Darrel Johnson (born February 21, 1959) is a former college basketball coach.  He was head coach of the Baylor Bears team from 1992 to 1994. He was previously head coach at Oklahoma Baptist University from 1985 to 1990 and at Oklahoma City University from 1990 to 1992. After being fired in a scandal over violation of NCAA rules, he became a scout for the Charlotte Bobcats and basketball coach and director of athletics at The Woodlands Christian Academy. He later became a scout for the New Orleans Pelicans and for the Los Angeles Clippers. Johnson retired from basketball in 2021 and currently resides in Edmond, Oklahoma. 

Johnson attended Putnam City High School in Oklahoma City, Oklahoma. He played professional basketball in Europe for a year and then worked as a high school basketball coach at Putnam City North and Ada, winning the 1982 3A state championship  . From 1982 to 1985 he was an assistant coach at Oklahoma State University. He was head coach at Oklahoma Baptist University from 1985 to 1990.

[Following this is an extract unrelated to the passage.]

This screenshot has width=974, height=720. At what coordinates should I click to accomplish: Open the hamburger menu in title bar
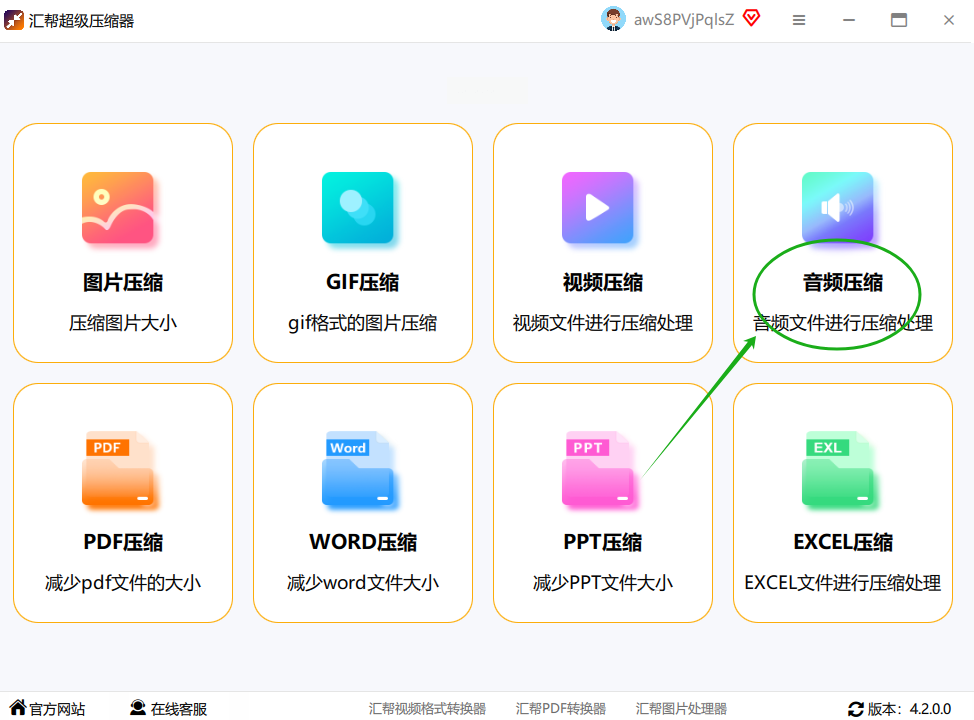pos(799,21)
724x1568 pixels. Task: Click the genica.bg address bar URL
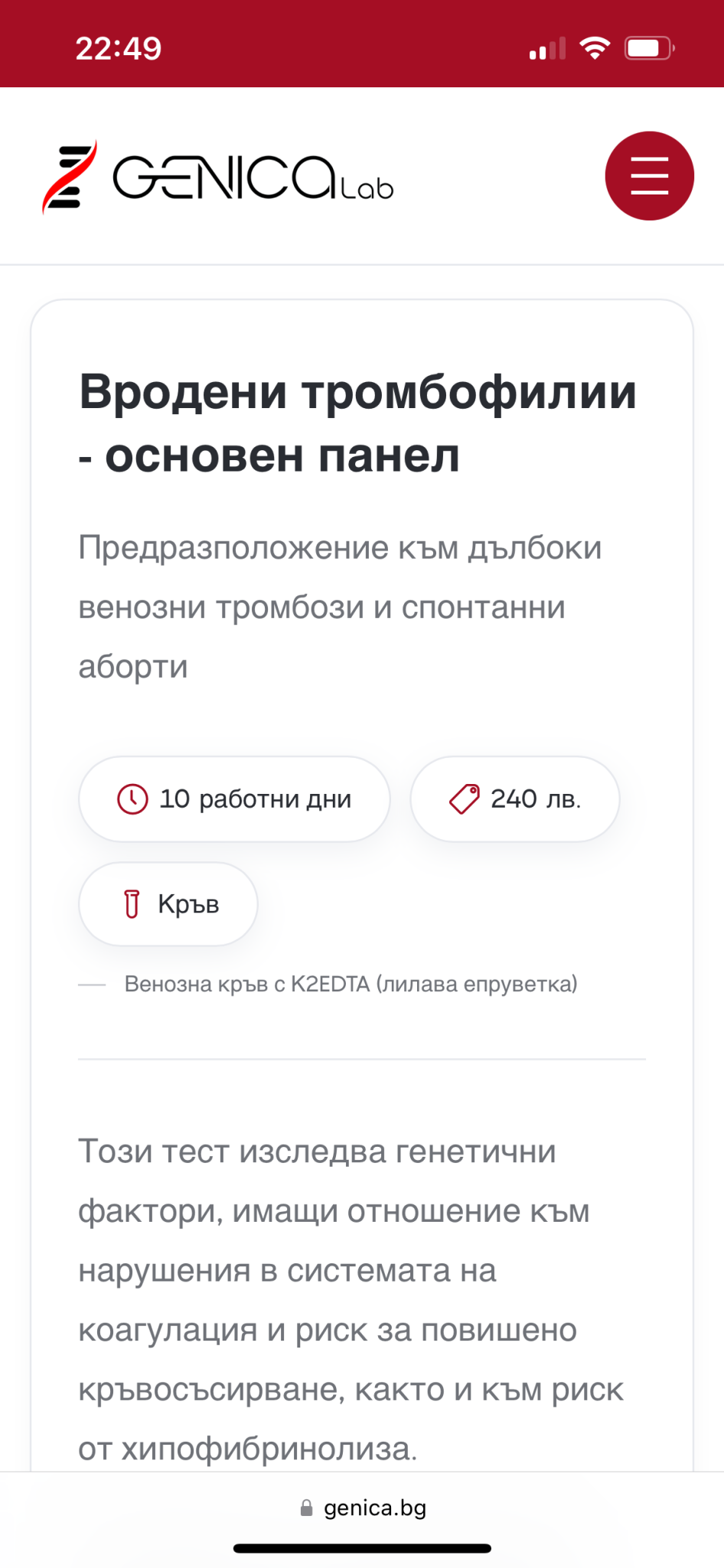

He was head basketball coach at Oklahoma City University from 1990 to 1992. The team had a 73–3 record and won the NAIA Men's Basketball Championship both years, winning 56 consecutive games while at OCU. He was known for a fast-paced style of play.

Johnson was head coach of men's basketball at Baylor from May 1992 to November 1994, when he was dismissed because of accusations of violations of NCAA regulations in the program.  Johnson was cleared of all charges, but Baylor sued him in November 1995 for damages. That lawsuit was withdrawn in February 1996 after Johnson accepted responsibility for "improprieties" in the program while he was head coach.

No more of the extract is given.